Here are the best practices
  • Daily meetings
    • Three questions
    • One minute per person
    • Everyone talks
    • Scrum
  • Code reviews
    • Fast and frequent
    • One-on-one
    • Rotate reviewers
    • Teach by asking
  • Team-wide architecture
    • Design as a team
    • Requires a leader
    • Everyone hears, contributes, learns
  • Test automation
    • Automate boring work
    • Remove personal touch
  • Task lists
    • The source of work
Nothing new here. As an exercise for the reader, relate each of those practices back to the principles above.

The punchline of the session was just as we were leaving someone asked which of these we should be using. Jared replied, "Use what works." I find it amusing because here we are in this session being told the benefits of these best practices just to find out they may not work! "Introduce frequently, remove frequently," is good advice.

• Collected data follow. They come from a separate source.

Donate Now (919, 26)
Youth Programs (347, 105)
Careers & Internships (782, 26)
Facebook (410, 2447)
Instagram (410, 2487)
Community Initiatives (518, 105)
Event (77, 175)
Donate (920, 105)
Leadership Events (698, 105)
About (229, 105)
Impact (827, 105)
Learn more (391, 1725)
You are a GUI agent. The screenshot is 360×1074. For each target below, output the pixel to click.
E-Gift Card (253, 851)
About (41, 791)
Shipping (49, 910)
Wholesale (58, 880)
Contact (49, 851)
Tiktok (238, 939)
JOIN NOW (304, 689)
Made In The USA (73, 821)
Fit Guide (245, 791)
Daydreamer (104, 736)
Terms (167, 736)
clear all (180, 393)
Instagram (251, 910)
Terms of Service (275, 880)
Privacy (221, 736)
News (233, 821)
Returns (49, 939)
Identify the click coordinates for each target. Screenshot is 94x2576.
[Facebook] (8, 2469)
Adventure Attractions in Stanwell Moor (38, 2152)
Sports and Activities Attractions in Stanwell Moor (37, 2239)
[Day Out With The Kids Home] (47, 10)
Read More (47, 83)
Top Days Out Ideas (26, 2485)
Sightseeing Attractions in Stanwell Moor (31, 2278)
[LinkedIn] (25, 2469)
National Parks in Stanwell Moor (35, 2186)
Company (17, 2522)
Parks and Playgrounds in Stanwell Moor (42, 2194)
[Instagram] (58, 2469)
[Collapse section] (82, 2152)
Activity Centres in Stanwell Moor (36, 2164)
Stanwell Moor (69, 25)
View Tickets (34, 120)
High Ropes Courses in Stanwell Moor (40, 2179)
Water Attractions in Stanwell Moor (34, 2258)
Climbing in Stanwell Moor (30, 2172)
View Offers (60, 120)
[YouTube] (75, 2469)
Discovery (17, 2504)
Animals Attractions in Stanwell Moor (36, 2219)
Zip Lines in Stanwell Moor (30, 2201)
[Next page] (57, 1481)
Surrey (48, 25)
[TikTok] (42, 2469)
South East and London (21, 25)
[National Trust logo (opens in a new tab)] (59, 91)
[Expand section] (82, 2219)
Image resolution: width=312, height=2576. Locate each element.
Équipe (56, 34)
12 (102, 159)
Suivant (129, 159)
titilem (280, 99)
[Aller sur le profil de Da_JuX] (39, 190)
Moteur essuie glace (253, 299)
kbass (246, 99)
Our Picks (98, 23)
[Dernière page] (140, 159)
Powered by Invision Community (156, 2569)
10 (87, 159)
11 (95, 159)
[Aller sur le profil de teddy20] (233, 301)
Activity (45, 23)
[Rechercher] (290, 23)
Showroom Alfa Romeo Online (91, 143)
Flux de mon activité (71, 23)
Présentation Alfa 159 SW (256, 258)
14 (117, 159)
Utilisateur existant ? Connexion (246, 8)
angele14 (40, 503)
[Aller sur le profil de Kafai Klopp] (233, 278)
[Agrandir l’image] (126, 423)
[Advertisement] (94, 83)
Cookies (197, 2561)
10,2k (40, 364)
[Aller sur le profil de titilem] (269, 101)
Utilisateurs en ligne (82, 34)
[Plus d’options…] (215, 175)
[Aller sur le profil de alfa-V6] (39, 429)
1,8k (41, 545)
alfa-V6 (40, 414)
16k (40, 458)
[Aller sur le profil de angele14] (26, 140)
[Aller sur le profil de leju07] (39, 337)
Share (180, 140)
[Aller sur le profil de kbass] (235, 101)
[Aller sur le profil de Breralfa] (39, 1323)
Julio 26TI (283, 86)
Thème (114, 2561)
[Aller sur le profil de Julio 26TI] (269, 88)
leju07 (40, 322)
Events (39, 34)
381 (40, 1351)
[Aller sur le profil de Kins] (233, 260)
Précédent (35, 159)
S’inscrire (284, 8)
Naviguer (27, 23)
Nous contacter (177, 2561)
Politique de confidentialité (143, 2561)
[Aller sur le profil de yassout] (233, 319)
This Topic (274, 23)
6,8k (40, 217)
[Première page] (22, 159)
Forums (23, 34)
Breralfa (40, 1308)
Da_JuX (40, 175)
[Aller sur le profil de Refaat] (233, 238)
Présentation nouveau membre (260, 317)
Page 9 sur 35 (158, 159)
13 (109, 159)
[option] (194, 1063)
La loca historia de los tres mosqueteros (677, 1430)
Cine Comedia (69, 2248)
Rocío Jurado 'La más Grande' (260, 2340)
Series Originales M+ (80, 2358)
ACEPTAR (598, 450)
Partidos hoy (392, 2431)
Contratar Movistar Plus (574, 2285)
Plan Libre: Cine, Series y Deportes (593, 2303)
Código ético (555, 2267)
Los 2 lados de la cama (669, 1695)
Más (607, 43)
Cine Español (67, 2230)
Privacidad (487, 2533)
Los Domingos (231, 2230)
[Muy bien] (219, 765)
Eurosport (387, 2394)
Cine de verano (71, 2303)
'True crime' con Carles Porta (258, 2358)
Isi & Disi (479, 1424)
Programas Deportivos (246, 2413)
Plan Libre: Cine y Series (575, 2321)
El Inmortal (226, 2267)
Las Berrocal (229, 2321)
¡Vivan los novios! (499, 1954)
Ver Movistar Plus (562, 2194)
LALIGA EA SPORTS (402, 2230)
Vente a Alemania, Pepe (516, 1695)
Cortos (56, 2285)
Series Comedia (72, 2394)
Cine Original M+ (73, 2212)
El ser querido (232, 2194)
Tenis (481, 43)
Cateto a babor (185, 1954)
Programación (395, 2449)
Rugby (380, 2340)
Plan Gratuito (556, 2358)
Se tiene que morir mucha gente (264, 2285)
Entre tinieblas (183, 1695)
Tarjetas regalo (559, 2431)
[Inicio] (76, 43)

One last thing that was mentioned in the session that I found worth repeating was this quote: Working with smart people helps raise the effectiveness of all team members. Something to keep in mind when you are interviewing prospective employees.

Note about the speaker. I guess what made this session enjoyable was in large part due to the enthusiasm of Jared Richardson. He is a very good speaker, second only to Scott Davis in the NFJS sessions I attended.

Next up: SOA what!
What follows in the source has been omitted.